Within her wheelhouse are NBCUniversal’s Talent Infusion Programs (TIPS), which launched in 2000. Its initiatives include Writers on the Verge, the Emerging Director Program, StandUp for Diversity talent search and the NBCUniversal Short Film Festival, which celebrates diverse storytelling. Female Forward launched a year ago to support women directors.
“Everything we do focuses on inclusion — gender parity, LGBTQ, individuals with disabilities,” explains Horne, who leads a six-person team in Los Angeles. “We receive about 50,000 applicants a year.”
Bitten by the TV bug in middle school (“I wanted to be Barbara Walters”), the New Jersey native earned a broadcasting degree from Montclair State University. Early on, she landed a job as an executive assistant to Bob Iger, then president of ABC Entertainment.
She went on to be a director of the Black Filmmaker Foundation, to lead writing programs at Nickelodeon and Walt Disney Studios and to coproduce the Emmy-winning animated series Spawn at HBO. These days, the busy wife and mom racks up frequent-flyer miles traveling to film festivals, industry conferences and premieres.

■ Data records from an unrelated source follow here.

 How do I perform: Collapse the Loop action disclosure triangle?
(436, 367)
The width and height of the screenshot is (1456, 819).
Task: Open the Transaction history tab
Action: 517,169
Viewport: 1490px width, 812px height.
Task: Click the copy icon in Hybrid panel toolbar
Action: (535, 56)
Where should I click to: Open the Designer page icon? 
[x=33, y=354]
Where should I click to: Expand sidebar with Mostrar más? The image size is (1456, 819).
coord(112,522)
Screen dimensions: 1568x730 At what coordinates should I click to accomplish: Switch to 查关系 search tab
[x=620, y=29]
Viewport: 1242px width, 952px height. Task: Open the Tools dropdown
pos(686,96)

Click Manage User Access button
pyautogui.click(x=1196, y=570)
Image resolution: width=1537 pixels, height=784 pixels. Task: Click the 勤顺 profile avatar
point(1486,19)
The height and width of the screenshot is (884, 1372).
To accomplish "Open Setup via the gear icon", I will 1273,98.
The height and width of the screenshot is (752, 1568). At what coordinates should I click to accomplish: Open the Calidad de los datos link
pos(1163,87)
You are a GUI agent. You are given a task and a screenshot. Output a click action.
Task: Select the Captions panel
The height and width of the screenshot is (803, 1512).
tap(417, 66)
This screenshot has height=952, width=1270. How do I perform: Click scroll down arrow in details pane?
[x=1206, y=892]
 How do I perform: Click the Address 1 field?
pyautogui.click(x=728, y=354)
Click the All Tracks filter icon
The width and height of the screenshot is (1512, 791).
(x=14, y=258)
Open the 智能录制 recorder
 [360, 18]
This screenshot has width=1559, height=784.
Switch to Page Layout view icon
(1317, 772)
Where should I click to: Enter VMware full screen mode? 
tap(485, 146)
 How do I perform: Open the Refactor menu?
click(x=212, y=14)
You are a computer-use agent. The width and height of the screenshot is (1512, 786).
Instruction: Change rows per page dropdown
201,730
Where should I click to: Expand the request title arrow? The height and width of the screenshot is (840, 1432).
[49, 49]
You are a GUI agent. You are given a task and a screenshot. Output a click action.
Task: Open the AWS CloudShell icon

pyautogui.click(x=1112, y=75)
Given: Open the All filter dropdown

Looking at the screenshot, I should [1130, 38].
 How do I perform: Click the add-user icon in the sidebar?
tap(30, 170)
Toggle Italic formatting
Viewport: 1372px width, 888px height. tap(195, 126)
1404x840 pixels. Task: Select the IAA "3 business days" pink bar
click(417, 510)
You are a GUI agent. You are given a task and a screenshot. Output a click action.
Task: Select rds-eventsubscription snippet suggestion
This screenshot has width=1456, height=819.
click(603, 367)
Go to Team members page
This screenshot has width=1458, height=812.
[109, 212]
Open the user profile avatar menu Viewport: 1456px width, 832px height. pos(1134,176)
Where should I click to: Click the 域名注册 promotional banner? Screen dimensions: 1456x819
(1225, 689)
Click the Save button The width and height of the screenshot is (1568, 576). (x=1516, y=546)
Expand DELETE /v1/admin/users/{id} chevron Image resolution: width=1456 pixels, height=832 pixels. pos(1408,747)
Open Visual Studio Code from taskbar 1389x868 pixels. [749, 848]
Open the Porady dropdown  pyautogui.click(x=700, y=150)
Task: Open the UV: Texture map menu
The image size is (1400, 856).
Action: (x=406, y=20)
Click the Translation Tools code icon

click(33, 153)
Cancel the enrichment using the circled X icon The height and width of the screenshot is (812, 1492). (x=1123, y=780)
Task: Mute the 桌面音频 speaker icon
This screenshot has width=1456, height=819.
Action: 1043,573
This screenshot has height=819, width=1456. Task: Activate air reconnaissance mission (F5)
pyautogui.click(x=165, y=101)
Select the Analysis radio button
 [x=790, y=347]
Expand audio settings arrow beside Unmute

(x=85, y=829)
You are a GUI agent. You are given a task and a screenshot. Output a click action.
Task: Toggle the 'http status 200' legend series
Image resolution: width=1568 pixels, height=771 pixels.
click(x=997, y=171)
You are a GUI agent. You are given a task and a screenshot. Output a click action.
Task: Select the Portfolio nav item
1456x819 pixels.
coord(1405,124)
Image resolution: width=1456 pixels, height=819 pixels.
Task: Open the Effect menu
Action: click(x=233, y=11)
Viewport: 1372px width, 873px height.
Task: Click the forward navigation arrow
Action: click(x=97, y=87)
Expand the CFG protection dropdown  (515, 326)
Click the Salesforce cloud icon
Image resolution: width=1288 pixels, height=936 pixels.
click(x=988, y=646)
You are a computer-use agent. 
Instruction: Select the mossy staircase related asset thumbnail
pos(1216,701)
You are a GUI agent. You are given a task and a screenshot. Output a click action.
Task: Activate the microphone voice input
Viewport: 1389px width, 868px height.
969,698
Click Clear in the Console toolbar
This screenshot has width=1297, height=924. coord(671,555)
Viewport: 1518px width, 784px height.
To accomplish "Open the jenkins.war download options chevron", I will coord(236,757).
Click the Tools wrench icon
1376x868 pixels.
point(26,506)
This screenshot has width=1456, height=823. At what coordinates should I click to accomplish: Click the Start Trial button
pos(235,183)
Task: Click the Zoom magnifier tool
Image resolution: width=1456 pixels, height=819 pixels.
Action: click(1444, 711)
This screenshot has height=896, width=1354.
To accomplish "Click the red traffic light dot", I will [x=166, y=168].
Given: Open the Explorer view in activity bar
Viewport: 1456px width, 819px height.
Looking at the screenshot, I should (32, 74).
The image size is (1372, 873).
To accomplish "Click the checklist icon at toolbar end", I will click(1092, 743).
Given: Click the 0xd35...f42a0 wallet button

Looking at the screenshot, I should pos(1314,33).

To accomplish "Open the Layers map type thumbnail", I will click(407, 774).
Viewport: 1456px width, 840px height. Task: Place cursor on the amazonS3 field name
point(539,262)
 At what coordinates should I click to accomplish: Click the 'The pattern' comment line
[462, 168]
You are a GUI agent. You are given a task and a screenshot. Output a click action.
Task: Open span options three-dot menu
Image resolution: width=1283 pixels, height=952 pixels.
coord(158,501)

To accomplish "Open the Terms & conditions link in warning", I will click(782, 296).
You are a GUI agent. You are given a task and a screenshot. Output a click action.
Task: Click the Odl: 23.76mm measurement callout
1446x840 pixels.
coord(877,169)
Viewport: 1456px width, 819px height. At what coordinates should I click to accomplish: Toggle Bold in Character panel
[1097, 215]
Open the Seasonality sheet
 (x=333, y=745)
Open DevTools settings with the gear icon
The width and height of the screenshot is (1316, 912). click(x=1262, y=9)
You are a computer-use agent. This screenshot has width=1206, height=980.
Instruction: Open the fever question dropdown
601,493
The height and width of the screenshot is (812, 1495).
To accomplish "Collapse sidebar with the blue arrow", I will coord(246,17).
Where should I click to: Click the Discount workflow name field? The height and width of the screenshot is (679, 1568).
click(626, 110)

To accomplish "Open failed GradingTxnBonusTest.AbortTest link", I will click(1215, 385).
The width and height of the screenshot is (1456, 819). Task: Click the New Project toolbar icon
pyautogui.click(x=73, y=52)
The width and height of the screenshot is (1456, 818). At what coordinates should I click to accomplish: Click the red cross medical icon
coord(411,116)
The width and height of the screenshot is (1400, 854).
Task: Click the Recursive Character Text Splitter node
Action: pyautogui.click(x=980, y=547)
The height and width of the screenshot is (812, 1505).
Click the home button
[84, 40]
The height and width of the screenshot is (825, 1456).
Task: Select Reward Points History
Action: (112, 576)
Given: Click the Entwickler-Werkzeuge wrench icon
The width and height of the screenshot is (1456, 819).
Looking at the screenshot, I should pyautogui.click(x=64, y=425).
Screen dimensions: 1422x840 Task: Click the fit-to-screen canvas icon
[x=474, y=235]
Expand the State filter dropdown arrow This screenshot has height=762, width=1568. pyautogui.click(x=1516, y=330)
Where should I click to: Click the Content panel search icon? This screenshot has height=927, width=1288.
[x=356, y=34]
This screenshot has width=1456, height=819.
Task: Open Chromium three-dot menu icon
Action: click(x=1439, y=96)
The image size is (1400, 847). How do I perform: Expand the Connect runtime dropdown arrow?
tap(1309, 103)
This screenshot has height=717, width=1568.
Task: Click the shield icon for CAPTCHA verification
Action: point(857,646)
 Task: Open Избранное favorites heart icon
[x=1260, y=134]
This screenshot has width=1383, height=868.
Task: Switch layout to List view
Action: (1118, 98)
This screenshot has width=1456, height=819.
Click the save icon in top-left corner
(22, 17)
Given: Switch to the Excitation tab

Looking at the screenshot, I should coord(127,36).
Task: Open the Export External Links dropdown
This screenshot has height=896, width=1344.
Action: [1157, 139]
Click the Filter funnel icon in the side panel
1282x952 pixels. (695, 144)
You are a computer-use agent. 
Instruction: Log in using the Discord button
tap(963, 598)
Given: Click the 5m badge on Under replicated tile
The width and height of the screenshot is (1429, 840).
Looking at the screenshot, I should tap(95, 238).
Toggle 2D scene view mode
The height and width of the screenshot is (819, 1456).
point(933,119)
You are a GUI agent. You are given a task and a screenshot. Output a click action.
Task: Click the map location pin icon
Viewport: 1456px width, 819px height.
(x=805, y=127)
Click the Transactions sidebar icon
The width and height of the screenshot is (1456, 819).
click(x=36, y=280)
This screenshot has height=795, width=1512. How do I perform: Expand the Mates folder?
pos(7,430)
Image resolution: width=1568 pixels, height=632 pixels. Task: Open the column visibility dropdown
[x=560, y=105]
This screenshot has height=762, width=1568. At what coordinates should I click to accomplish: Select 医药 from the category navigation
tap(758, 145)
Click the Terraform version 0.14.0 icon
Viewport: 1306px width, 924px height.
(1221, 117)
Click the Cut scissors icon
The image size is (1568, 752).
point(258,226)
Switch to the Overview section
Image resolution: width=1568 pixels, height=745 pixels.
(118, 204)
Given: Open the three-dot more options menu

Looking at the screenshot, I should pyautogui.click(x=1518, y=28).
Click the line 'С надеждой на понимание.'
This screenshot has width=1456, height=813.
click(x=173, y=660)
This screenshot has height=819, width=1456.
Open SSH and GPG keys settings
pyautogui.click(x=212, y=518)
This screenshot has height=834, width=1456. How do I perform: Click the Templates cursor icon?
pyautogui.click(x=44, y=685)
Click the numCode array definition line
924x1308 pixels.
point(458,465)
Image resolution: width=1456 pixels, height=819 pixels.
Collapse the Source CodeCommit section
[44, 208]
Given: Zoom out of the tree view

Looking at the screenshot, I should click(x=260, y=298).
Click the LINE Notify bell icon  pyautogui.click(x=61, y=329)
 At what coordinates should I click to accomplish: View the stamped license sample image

By day, she may be hosting a writers’ boot camp, then walking a red carpet that evening.
“Honestly, while most might consider attending award shows or meeting celebrities fun — and don’t get me wrong, I never forget how blessed I am to drive on this lot every day — the best part of my job is placing that call to an actor, writer or director and telling them that they’re getting the job.”
She’s proud that some of the producers, writers, directors and actors who’ve come through NBC’s programs have won Oscars, Emmys, Golden Globes and SAG Awards; alums such as Donald Glover and Mindy Kaling are now major stars.
“If you see it, you can be it,” Horne says. “There is access here. We want to see you on our sets and screens.”